Why Does My Lifetime Value (LTV) Metric Keep Changing Over Time?

Summary

Lifetime Value (LTV) represents the total revenue you can expect from each customer over their relationship with your business. Because LTV calculations factor in all orders made by these customers—sometimes within a specific window, such as 60 or 90 days—this metric naturally evolves as more purchases occur. Changes in time range selection, additional orders from existing customers, and different product-specific calculations further explain why the number you see for LTV isn’t static.

Why This Happens

  1. Rolling Cohorts and Additional Purchases

    • LTV is typically calculated by summing all order revenue from a group of customers and dividing by the number of unique customers in that group.
    • If these same customers make subsequent purchases, the total order value grows—thus raising (or occasionally lowering) the average LTV over time.
  2. Time Range Selection (60-Day or 90-Day LTV)

    • In some reports, the LTV focuses on orders placed within 60 or 90 days of a customer’s initial purchase.
    • If a customer makes multiple purchases within that window, all those purchases are added to their total, which can cause the LTV to increase as the data updates.
  3. Excluding $0 Orders and Customers Without IDs

    • Many LTV tools (including Triple Whale’s 60/90 LTV pages) exclude orders with a $0 total or orders without valid customer information.
    • If previously untracked orders become valid (e.g., corrections to the order record), LTV may shift because the underlying set of included orders changes.
  4. Product-Specific Filtering

    • In certain pages, LTV is calculated only for customers who purchased a specific product in their first order.
    • Any subsequent purchases (with or without that product) are still added to their lifetime revenue, so LTV can keep rising as these customers place new orders.
  5. Different Definitions in Different Reports

    • Some pages measure LTV using a “lifetime” approach with no cutoff window, while others focus strictly on a 60- or 90-day period after a first purchase.
    • These variations can make LTV appear to “change,” but it often reflects the same data applied to different time spans or product filters.

Example Scenario

  1. Day 1: A new customer buys Product X for $50 (COGS excluded for simplicity).
  2. Day 15: The same customer returns and makes a second purchase of $30.
    • 60-Day LTV: Now includes both orders ($80 total) for this one customer, raising the per-customer LTV to $80.
    • If the tool only had the first purchase accounted for at $50, it updates once the second purchase is recognized, causing an apparent “change” in LTV.

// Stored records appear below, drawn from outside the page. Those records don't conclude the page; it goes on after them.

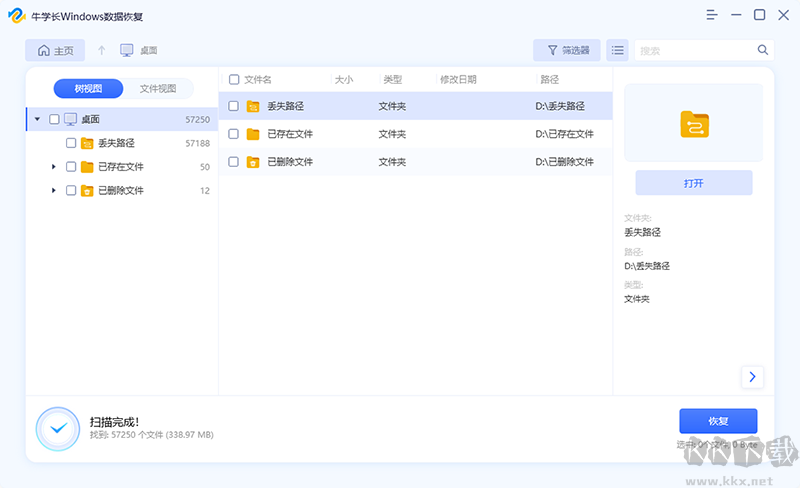Expand the 已删除文件 tree node
800x488 pixels.
pyautogui.click(x=54, y=190)
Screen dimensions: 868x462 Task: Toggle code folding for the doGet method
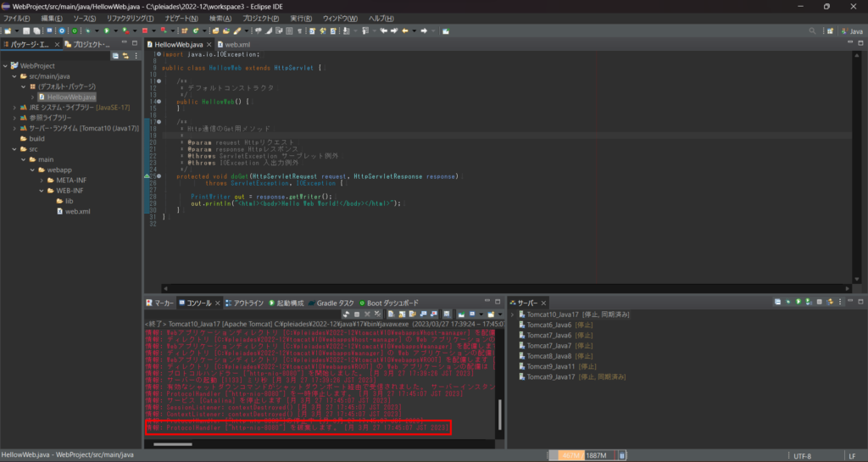pyautogui.click(x=158, y=176)
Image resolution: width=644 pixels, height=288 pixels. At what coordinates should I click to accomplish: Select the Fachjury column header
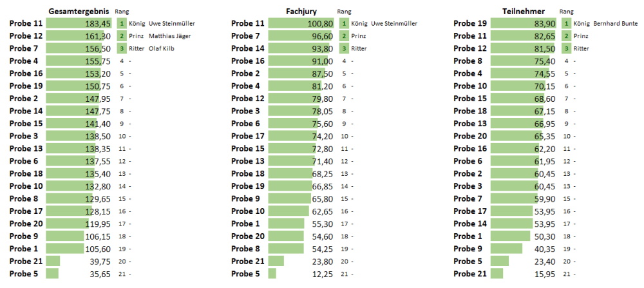[301, 11]
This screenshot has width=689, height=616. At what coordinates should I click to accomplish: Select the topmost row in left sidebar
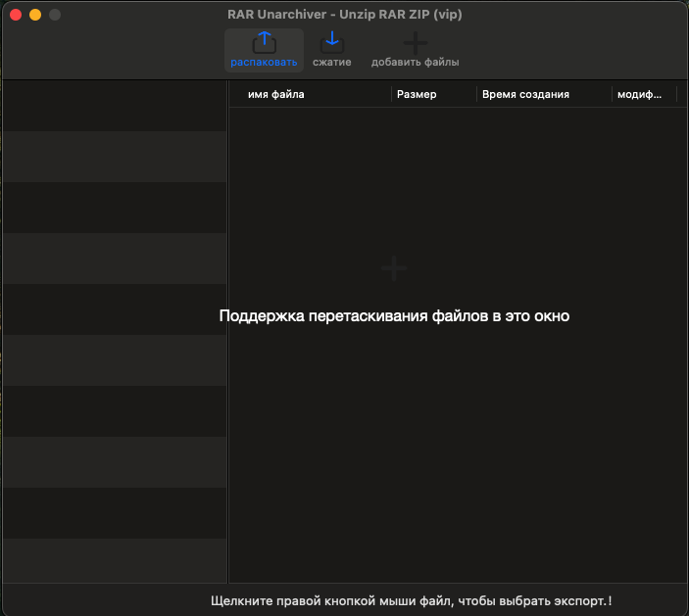pyautogui.click(x=114, y=106)
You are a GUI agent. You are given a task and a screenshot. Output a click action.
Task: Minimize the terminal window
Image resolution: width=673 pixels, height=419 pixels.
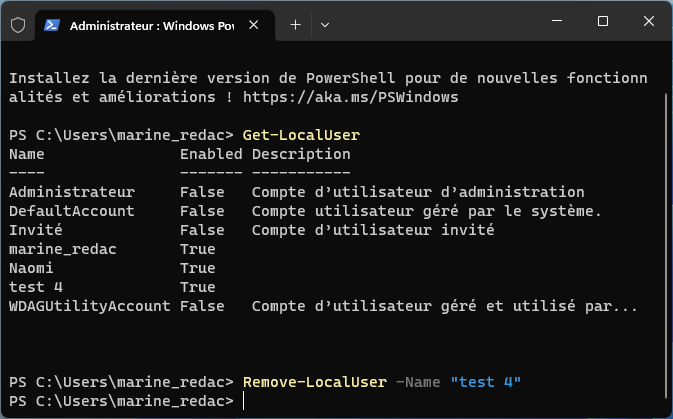click(557, 21)
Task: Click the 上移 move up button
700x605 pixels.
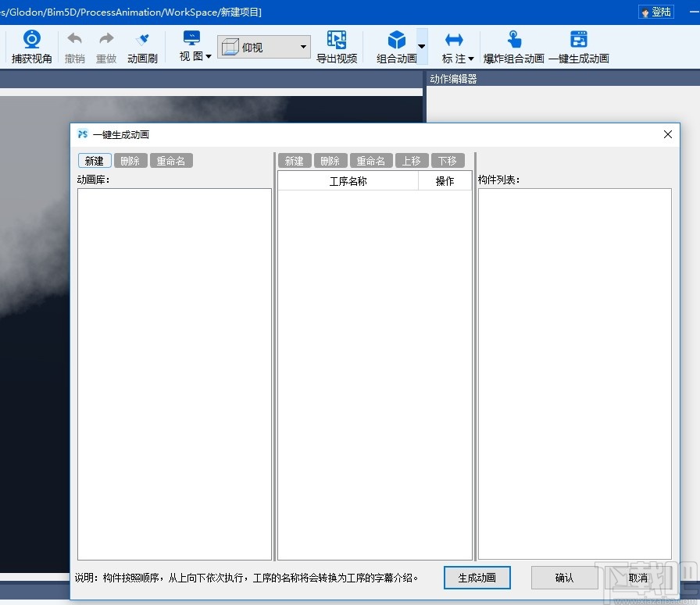Action: click(x=412, y=160)
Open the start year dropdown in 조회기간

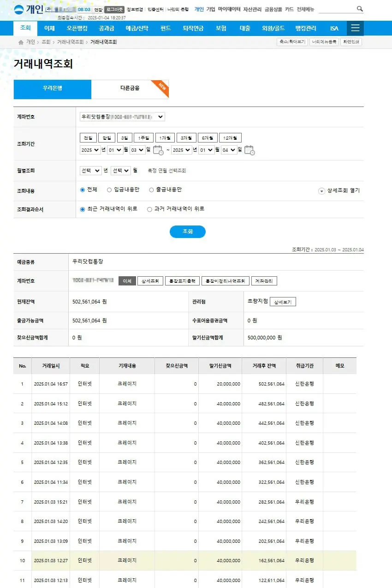[90, 150]
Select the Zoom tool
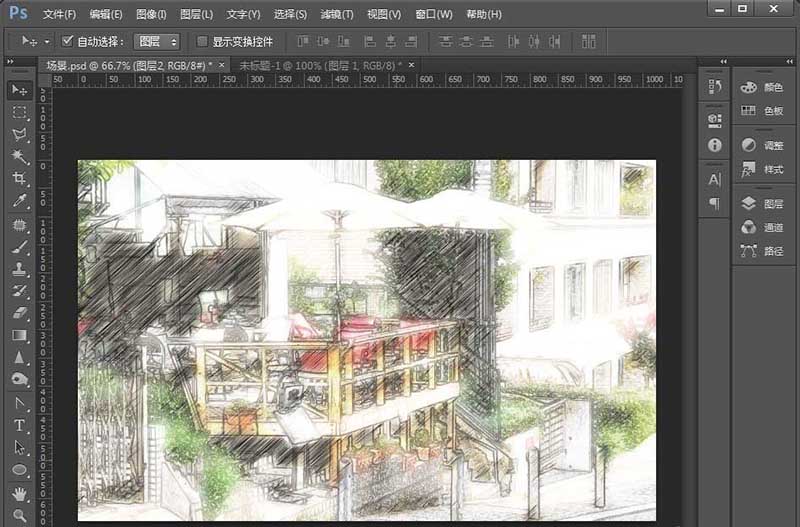800x527 pixels. [x=19, y=515]
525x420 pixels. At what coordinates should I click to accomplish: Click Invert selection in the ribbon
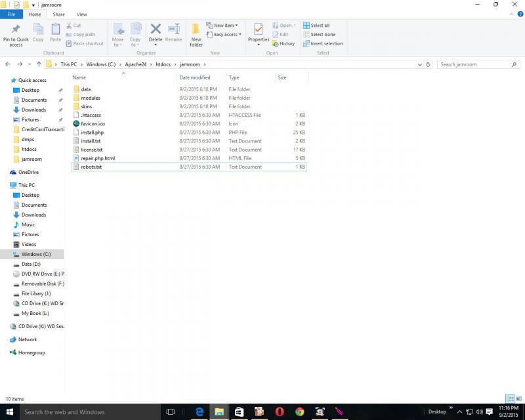point(323,44)
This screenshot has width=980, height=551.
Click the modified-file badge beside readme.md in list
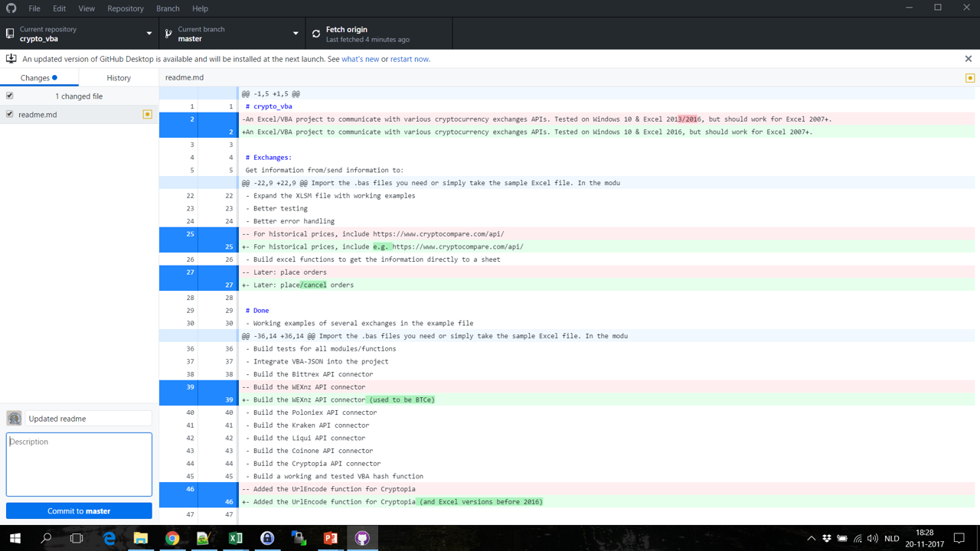click(x=148, y=115)
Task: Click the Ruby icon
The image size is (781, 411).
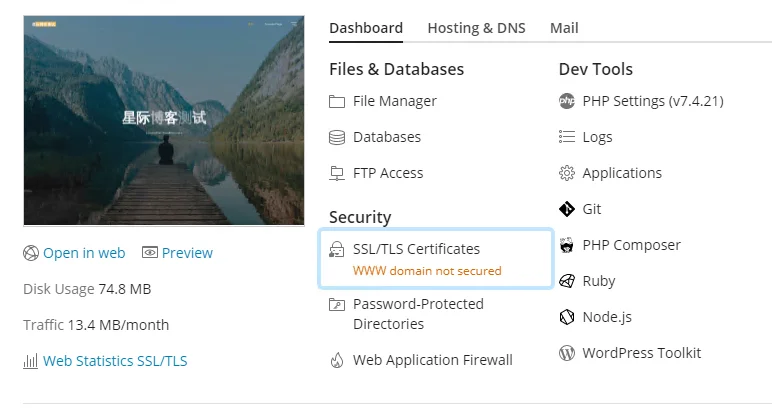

How This Affects Reporting

  • Fluctuating Averages: If a large cohort of customers makes follow-up purchases, the average LTV can rise significantly over time.
  • Differences Across Tools: Various dashboards (e.g., the 60/90 LTV page vs. Product Analytics) have unique filters and definitions, so the same customer data can produce different LTV results.
  • Ongoing Recalculation: Every new order from an existing customer re-enters the formula. This can boost (or occasionally lower) the average if the subsequent orders have lower or higher values than the original purchase.

How to Interpret the Data Correctly

  1. Identify the Time Window

    • Confirm whether you’re looking at a 60-day, 90-day, or unlimited timeframe. Understand that customers who purchase again during that period increase the total.
  2. Check Excluded Orders

    • Remember that $0 orders or orders without valid customer data may be omitted. Corrections to those records can change your LTV down the line.
  3. Evaluate Product-Specific Views

    • If the LTV is filtered for a certain product, only the first purchase of that product defines the customer pool. Any subsequent purchases—of any product—will raise their LTV.
  4. Watch for Delayed Updates

    • If a purchase wasn’t fully captured or has been updated in the system (e.g., an order gets corrected), the LTV might jump once the platform recognizes the change.
  5. Monitor Trends, Not Just a Single Number

    • LTV is dynamic by nature. Observe how it shifts over weeks or months to gain a more reliable view of customer profitability rather than focusing on a single snapshot in time.

By keeping in mind that LTV is regularly updated with each new purchase—whether the focus is on a 60/90-day period or a product-specific view—brands can better understand why this key metric continues to evolve rather than remaining fixed.